I actually got a filthy look and a tut from a women in her 60s(?) who was with her own adult child!?!?
🤷🏻‍♀️🤦🏻‍♀️

This country does not ‘hate children’.

I hate hearing Baby Shark on repeat.

OutOfTheHouse · 24/03/2024 09:08

TomeTome · 24/03/2024 01:41

Children have been watching tv for 50+ years. It’s not a new thing.

Yes, a hour a day of Watch With Mother is exactly the same as a child watching Minecraft videos on repeat for 8 hours a day.

NewOrder · 24/03/2024 09:12

See? These threads are never judgement free because it’s full of comments against children they don’t know for a snapshot of the day. It’s so cunty yet predictable.

theres no conversation about how society has changed, the pressures on parents that did not exist 30 years ago, the increasing need to be tech savvy to navigate both the world and education, the lack of support now for parents.

It’s “I saw a child with a tablet in a coffee shop - how outrageous!”

fleurneige · 24/03/2024 10:27

NewOrder, your reaction, unfortunately, is not helping with a healthy discussion at all. And could be seen as so 'judjey' of anyone who is concerned. My OP was not about a snapshot on one day, but the use of phone or tablet with very young children, at anytime and anywhere, as an automatic avoidance of any poor behaviour. It is constantly rewarding those very young children for misbehaving, and becomes a vicious circle.

And yes, as an older mum, I can truly see how easily any parent can quickly fall into this vicious circle with screens.

OP posts:
Panicmode1 · 24/03/2024 10:28

"it's so cunty yet predictable" - as are the responses from people who insist, that despite the increasing evidence that screens are detrimental to very young brains, they will just insult people who point this out, rather than stop and think about what alternatives there are. It is also infuriating to be in a public space and have loud, tinny music emitting from small devices constantly.

It is HARD to parent small children - yes, of course the world has changed, but there are ways to navigate it without constantly plugging your child in to screens/food/pacifiers - electronic or otherwise, and help your child/ren and their development.

Obviously as they get older, then they will need screens and to be tech savvy, but there is mounting evidence that babies and very young children are being damaged by them, that the generation born since 2010 have far worse mental health than their predecessors, and that young people aged 17-30 are far less mentally resilient than previous cohorts of young adults - and the common denominators? Screens/internet/social media.

TomeTome · 24/03/2024 10:35

OutOfTheHouse · 24/03/2024 09:08

Yes, a hour a day of Watch With Mother is exactly the same as a child watching Minecraft videos on repeat for 8 hours a day.

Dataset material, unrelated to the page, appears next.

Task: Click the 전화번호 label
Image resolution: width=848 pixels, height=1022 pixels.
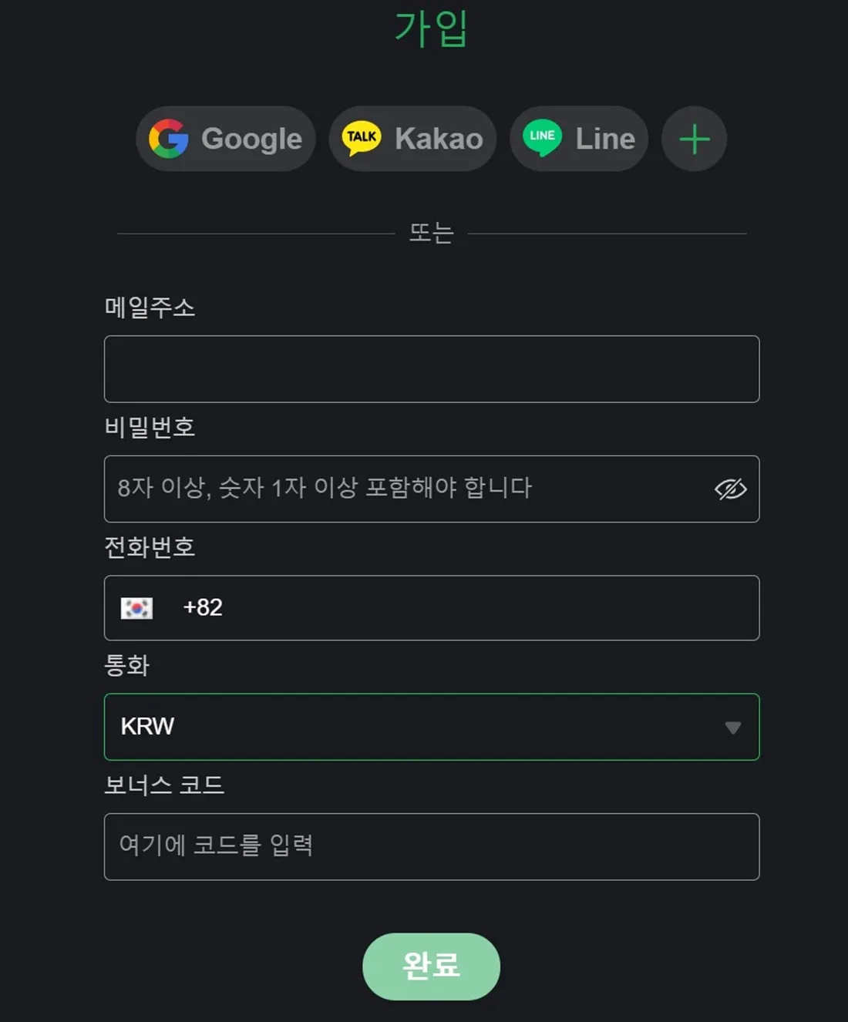Action: 150,546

OP is talking about toddlers using phones while waiting for their mothers chatting to friends over coffee, not 8 hours of minecraft. Listen with mother was I think more than 50 years ago? 50 years ago small children watched button moon, rainbow, Sesame Street, bagpuss, and it was definitely for more than an hour. Another 20 years before that children were disciplined for reading too much. “Always got her head in a book” was NOT a compliment.
It’s possible that there are small children who are neglected in the way OP describes but I would say habituated not addicted to the activity, and I would say it would be rare.
Children arriving at school not toilet trained is far more likely to be the result of increased numbers of disabled children in the population and the introduction of disposable nappies.